| Task |
Among the lines below, restate word for word only those from the line with "The image size is (902, 433)." through the line with "Switch to grid", with both end lines kept.

═══ Provided data

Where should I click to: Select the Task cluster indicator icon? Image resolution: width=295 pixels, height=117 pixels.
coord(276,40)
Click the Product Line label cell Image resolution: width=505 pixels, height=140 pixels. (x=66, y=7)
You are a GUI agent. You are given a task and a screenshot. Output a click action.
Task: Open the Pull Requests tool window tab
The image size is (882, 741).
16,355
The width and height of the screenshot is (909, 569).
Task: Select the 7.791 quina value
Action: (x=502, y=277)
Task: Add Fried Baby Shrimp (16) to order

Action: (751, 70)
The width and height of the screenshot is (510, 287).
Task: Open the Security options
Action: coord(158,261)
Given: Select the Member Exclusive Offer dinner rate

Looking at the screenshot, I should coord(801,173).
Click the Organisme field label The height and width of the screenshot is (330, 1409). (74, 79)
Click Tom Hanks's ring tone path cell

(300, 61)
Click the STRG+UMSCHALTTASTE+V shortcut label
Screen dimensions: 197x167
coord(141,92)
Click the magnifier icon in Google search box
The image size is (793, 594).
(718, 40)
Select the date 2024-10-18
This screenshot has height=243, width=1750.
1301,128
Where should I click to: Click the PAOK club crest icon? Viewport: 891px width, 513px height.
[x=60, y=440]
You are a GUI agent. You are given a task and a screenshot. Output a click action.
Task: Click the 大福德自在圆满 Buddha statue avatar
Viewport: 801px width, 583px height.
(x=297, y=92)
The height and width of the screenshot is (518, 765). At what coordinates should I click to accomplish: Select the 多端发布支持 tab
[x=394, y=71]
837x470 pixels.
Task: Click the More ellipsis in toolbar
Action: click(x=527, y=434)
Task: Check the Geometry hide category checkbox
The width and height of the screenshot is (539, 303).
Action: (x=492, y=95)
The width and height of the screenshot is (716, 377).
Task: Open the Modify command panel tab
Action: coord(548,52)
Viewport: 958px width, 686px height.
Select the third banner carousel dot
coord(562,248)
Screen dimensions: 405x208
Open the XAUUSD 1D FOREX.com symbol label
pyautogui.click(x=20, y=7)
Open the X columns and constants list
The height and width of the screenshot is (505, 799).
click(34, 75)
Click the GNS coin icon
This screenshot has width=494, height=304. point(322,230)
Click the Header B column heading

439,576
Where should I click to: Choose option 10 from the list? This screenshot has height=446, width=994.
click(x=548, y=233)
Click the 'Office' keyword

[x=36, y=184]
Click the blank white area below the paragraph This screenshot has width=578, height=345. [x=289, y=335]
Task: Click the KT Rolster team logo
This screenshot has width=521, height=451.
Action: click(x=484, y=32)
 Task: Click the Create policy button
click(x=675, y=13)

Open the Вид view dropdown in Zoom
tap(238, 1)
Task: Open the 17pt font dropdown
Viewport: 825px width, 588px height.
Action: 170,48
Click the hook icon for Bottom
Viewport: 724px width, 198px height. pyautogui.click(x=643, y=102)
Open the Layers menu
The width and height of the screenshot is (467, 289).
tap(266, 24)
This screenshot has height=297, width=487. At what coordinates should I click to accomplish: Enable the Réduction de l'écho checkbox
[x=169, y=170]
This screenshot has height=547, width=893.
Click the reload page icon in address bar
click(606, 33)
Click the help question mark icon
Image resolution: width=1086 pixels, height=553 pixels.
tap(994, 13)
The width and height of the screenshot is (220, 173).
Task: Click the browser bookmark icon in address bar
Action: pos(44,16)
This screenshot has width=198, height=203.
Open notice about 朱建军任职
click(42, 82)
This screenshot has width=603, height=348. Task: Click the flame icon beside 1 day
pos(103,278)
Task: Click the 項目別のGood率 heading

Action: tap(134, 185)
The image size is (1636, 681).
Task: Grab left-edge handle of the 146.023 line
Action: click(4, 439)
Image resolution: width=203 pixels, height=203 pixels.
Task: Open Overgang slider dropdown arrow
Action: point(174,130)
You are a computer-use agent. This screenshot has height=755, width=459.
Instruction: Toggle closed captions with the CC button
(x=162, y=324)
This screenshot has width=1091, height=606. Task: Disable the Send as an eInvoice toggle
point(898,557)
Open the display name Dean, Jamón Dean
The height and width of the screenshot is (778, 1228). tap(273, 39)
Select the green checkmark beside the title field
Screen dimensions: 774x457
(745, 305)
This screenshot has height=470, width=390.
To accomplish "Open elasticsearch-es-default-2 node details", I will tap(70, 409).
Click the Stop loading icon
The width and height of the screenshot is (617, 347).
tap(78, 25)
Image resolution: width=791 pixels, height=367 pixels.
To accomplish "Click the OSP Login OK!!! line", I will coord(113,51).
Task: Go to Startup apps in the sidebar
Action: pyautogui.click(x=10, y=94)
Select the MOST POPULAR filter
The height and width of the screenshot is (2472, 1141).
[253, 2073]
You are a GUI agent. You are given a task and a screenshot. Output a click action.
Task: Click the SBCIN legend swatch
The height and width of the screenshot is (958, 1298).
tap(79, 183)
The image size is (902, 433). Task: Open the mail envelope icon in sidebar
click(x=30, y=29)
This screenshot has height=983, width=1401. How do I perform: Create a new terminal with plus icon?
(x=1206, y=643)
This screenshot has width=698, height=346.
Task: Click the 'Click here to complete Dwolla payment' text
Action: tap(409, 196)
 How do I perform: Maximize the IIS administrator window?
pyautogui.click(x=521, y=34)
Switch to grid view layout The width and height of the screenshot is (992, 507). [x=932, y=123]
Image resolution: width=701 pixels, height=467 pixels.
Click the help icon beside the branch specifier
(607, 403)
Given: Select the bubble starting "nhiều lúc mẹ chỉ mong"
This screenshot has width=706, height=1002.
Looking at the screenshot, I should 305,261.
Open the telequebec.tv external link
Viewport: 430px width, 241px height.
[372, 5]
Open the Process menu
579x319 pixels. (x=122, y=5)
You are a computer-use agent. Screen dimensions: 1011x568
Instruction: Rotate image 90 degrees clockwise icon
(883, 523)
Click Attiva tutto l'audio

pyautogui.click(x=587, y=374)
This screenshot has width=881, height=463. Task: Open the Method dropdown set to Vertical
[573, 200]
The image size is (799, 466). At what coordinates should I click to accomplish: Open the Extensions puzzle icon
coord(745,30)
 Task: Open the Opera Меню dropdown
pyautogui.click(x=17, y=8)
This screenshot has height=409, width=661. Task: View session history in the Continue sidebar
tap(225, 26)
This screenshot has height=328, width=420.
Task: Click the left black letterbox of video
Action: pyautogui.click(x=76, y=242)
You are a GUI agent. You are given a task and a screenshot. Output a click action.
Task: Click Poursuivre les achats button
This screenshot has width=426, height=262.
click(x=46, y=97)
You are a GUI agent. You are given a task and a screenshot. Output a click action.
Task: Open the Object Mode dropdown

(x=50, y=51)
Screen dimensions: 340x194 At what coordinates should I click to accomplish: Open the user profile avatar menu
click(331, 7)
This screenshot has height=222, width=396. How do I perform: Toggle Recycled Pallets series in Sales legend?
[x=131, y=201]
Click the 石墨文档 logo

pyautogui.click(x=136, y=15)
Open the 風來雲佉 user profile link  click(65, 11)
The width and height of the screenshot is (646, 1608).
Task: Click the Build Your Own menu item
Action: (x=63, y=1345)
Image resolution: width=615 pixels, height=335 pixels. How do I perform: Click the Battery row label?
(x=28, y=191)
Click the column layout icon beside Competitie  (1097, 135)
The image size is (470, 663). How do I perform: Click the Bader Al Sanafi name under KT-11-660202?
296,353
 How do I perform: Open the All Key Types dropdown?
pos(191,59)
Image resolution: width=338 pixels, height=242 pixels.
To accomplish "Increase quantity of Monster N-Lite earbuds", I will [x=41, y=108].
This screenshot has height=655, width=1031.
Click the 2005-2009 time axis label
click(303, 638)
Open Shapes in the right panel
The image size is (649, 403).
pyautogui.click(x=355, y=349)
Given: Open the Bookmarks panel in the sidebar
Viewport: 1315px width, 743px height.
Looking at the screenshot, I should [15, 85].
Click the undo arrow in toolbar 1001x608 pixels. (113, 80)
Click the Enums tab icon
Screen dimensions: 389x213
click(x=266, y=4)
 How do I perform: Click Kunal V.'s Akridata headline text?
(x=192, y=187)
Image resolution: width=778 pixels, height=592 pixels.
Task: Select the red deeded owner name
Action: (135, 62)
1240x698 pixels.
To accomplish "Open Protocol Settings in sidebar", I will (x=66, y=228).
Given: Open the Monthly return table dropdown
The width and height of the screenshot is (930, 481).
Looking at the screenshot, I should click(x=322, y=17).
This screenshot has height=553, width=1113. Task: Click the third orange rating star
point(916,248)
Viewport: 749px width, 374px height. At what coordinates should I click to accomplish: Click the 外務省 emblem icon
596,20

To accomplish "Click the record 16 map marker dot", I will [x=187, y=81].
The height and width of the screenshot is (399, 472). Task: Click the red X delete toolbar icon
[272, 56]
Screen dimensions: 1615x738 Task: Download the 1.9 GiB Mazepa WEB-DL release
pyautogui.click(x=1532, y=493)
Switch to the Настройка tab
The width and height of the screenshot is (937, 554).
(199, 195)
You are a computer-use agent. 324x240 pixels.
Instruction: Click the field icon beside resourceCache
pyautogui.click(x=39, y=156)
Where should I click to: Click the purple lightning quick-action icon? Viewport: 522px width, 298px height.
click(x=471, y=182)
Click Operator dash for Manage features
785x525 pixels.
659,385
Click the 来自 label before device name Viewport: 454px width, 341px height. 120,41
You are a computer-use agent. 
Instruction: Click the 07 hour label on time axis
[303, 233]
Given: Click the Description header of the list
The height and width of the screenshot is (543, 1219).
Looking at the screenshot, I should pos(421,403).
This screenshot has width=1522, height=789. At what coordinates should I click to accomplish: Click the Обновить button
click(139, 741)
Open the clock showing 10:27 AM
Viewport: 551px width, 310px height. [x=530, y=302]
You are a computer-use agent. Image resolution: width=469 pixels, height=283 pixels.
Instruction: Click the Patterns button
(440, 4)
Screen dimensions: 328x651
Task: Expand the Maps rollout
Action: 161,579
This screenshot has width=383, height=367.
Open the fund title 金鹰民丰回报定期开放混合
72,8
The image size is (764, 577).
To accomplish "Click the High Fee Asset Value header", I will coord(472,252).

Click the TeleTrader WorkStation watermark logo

══════

| Response to the task |
The image size is (902, 433). Task: Open the mail envelope icon in sidebar
click(x=30, y=29)
This screenshot has height=983, width=1401. How do I perform: Create a new terminal with plus icon?
(x=1206, y=643)
This screenshot has width=698, height=346.
Task: Click the 'Click here to complete Dwolla payment' text
Action: tap(409, 196)
 How do I perform: Maximize the IIS administrator window?
pyautogui.click(x=521, y=34)
Switch to grid view layout The width and height of the screenshot is (992, 507). [x=932, y=123]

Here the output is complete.